Stored data entries
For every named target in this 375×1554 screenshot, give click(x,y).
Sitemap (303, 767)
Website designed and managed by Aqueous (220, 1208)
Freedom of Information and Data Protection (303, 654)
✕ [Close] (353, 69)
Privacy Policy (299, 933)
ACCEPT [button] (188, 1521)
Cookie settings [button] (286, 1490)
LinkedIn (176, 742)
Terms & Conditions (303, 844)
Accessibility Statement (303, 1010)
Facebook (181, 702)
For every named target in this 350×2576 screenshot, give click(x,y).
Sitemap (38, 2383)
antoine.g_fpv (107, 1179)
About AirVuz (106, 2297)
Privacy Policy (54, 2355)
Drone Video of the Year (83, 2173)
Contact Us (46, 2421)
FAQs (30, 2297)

◆ **The task**
Retype all of the data above line for line, with no changes.

◆ **Solution to this exercise**
For every named target in this 375×1554 screenshot, give click(x,y).
Sitemap (303, 767)
Website designed and managed by Aqueous (220, 1208)
Freedom of Information and Data Protection (303, 654)
✕ [Close] (353, 69)
Privacy Policy (299, 933)
ACCEPT [button] (188, 1521)
Cookie settings [button] (286, 1490)
LinkedIn (176, 742)
Terms & Conditions (303, 844)
Accessibility Statement (303, 1010)
Facebook (181, 702)
For every named target in this 350×2576 screenshot, give click(x,y).
Sitemap (38, 2383)
antoine.g_fpv (107, 1179)
About AirVuz (106, 2297)
Privacy Policy (54, 2355)
Drone Video of the Year (83, 2173)
Contact Us (46, 2421)
FAQs (30, 2297)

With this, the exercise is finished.